This week we saw the Shanxi Yongdong Chemistry Industry Co., Ltd. (SZSE:002753) share price climb by 20%. But if you look at the last five years the returns have not been good. After all, the share price is down 26% in that time, significantly under-performing the market.
While the stock has risen 20% in the past week but long term shareholders are still in the red, let's see what the fundamentals can tell us.
View our latest analysis for Shanxi Yongdong Chemistry Industry
There is no denying that markets are sometimes efficient, but prices do not always reflect underlying business performance. By comparing earnings per share (EPS) and share price changes over time, we can get a feel for how investor attitudes to a company have morphed over time.
In the last half decade Shanxi Yongdong Chemistry Industry saw its share price fall as its EPS declined below zero. At present it's hard to make valid comparisons between EPS and the share price. But we would generally expect a lower price, given the situation.
The graphic below depicts how EPS has changed over time (unveil the exact values by clicking on the image).

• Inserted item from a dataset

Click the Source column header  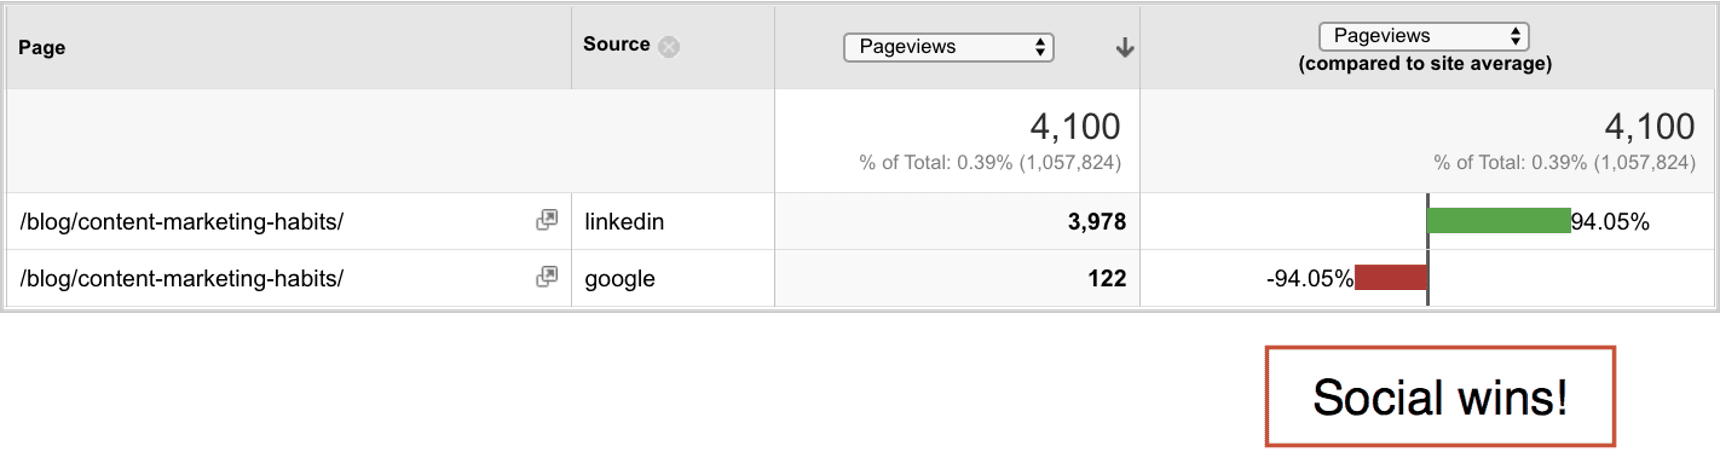tap(616, 44)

Dive deeper into Shanxi Yongdong Chemistry Industry's key metrics by checking this interactive graph of Shanxi Yongdong Chemistry Industry's earnings, revenue and cash flow.
What About Dividends?
It is important to consider the total shareholder return, as well as the share price return, for any given stock. Whereas the share price return only reflects the change in the share price, the TSR includes the value of dividends (assuming they were reinvested) and the benefit of any discounted capital raising or spin-off. It's fair to say that the TSR gives a more complete picture for stocks that pay a dividend. We note that for Shanxi Yongdong Chemistry Industry the TSR over the last 5 years was -21%, which is better than the share price return mentioned above. This is largely a result of its dividend payments!
A Different Perspective
Shanxi Yongdong Chemistry Industry shareholders are down 2.8% for the year (even including dividends), but the market itself is up 0.7%. Even the share prices of good stocks drop sometimes, but we want to see improvements in the fundamental metrics of a business, before getting too interested. Unfortunately, longer term shareholders are suffering worse, given the loss of 4% doled out over the last five years. We'd need to see some sustained improvements in the key metrics before we could muster much enthusiasm. While it is well worth considering the different impacts that market conditions can have on the share price, there are other factors that are even more important. For example, we've discovered 1 warning sign for Shanxi Yongdong Chemistry Industry that you should be aware of before investing here.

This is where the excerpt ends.